Actively metabolizing tissues produce H+ and CO2 .
→NO and CO also have a high binding affinity for myoglobin (and hemoglobin)
Immunoglobulins (antibodies)
See page 393 in book.
Antibodies are immunoglobulin proteins secreted from B cells in the blood which
bind antigen in an immune response. Antibodies form a non-covalent association with
antigen, initiating a process by which the antigen can be eliminated from the body
(usually engulfed by macrophages). Each human can produce about 1x108 different
antibody structures (needed to handle all types of antigens).
All antibodies have a similar structure (figures 12.6 and 12.7). They have 4 polypeptide
chains held together by disulfide bonds.
→2 identical heavy chains (H), a variable amount of sugars are attached to the Hchain (2-12%)
→2 identical light chains (L)
→Have highly variable regions (V) at the N-termini which bind the antigen. The amino
acid sequence in the variable region gives a unique 3-D conformation (size, shape, and
non-covalent interactions) of the antibody that makes it specific to an antigen. The
antibody and antigen associate due to non-covalent interactions. Can bind identical
antigen molecules per antibody molecule.
→Have constant regions at the C-termini which determine the antibody class, bind
complement proteins, and are the site necessary to cross the placental membrane.
Antibody classes:
1) IgG- major immunoglobulin in plasma, best defense (but takes about 10 days),
promotes phagocytosis
2) IgM- found in plasma, first defense in plasma, promotes phagocytosis
3) IgA- found in all mucosal membranes, is deficient get recurrent infections of
sinuses and respiratory tract.
4) IgE- normal biological function unknown
5) IgD- normal biological function unknown may play a role in allergic reactions
and anaphylactic shock.
→All immunoglobulins have 6 domains. Each domain has similar folding: contain
antiparrallel β-strands which generate a motif known as an immunological fold. The
association of 2 folds creates a domain.
Immunizations:
An immunizing vaccine consists of killed bacterial cells, inactivated viruses,
killed parasites, a nonvirulent form of live bacterium, a denatured bacterial toxin, or a
recombinant protein. The antigens in these cause the activation and proliferation of B
cells so that they produce antibody toward the foreign antigen and also cause
differentiation of some B cells into memory B cells. The memory B cells act as a long
standing radar for the potentially virulent antigen. The binding of antigen to memory B
cells causes that cell to divide into antibody producing cells as well as new memory B
cells. This reduces the time required for antibody production on introduction of an
antigen and increases the concentration of antigen-specific antibody produced.

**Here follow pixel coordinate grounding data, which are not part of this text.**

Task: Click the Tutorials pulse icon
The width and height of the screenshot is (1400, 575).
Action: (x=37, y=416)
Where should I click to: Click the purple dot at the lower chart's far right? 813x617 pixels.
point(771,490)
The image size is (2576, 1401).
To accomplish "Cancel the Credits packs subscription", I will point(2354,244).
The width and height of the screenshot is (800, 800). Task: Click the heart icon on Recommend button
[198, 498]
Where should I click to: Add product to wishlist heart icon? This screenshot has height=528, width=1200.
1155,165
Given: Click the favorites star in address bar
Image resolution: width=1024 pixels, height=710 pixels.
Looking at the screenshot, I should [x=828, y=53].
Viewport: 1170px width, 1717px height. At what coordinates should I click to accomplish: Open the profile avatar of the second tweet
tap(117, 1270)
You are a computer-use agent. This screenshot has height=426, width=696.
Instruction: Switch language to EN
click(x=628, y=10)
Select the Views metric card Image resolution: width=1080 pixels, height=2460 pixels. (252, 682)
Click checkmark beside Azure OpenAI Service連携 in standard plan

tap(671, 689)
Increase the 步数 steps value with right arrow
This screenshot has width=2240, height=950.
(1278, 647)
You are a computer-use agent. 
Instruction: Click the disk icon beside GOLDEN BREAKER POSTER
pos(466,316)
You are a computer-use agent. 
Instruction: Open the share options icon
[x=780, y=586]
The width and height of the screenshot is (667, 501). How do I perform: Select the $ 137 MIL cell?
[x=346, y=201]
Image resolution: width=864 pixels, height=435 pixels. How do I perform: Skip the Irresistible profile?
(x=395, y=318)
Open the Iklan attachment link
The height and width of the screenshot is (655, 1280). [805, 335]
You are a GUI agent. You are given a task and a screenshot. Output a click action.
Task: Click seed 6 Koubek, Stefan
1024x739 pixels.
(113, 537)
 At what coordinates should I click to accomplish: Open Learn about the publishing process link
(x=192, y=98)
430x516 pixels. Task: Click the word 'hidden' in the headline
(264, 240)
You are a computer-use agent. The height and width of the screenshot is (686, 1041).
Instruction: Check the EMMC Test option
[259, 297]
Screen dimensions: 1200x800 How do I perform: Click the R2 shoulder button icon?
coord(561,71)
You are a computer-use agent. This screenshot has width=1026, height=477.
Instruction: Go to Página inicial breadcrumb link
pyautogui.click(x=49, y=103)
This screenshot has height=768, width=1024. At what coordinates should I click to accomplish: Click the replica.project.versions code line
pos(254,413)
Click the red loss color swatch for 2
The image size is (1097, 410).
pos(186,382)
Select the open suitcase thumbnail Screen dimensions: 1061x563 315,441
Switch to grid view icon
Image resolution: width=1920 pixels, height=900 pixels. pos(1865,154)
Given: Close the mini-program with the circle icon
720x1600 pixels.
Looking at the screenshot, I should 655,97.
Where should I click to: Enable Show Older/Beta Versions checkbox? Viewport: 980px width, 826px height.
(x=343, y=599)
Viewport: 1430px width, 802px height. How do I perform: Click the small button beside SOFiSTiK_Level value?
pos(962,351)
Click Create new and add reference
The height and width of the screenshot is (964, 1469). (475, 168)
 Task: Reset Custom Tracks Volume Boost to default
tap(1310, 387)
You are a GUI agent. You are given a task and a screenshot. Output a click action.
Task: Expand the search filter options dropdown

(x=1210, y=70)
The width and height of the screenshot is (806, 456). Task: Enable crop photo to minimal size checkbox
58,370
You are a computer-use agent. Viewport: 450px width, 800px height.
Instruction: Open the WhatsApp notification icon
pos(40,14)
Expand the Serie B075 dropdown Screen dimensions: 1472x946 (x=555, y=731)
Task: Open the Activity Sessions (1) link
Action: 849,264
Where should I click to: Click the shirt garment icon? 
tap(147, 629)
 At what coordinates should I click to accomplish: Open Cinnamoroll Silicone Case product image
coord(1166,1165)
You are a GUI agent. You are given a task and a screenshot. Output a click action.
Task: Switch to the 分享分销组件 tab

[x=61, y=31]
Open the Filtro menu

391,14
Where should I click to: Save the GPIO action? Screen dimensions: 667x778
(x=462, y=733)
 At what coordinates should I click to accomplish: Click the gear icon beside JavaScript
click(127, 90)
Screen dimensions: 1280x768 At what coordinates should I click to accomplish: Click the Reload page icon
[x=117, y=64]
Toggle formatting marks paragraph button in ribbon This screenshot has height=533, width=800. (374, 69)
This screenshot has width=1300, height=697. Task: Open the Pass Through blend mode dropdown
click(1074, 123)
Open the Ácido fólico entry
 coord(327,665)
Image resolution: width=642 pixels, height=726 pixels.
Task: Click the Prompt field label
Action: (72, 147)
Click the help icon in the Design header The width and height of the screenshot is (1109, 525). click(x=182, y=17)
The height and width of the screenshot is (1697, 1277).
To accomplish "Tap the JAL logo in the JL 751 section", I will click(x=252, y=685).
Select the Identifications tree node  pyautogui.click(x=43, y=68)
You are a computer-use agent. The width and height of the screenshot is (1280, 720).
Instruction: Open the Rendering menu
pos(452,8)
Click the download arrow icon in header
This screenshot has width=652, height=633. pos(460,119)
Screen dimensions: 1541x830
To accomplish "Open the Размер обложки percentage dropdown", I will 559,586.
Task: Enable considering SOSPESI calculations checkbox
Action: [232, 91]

Example: Polio vaccine. Create memory B cells. If virus enters the body, antibodies are
quickly produced which help clear the virus from the body before it can reach the spinal
cord, where the virus causes polio.
Antibody column:
Used to separate a single biological molecule from a mixture. Antibodies specific
for the molecule of interest are covalently linked to a column. The mixture is then passed
through the column, and only the molecule of interest will bind to the antibodies in the
column. The column is then washed several times to remove all other material, and then
the molecule of interest is eluted from the column by denaturing the antibody.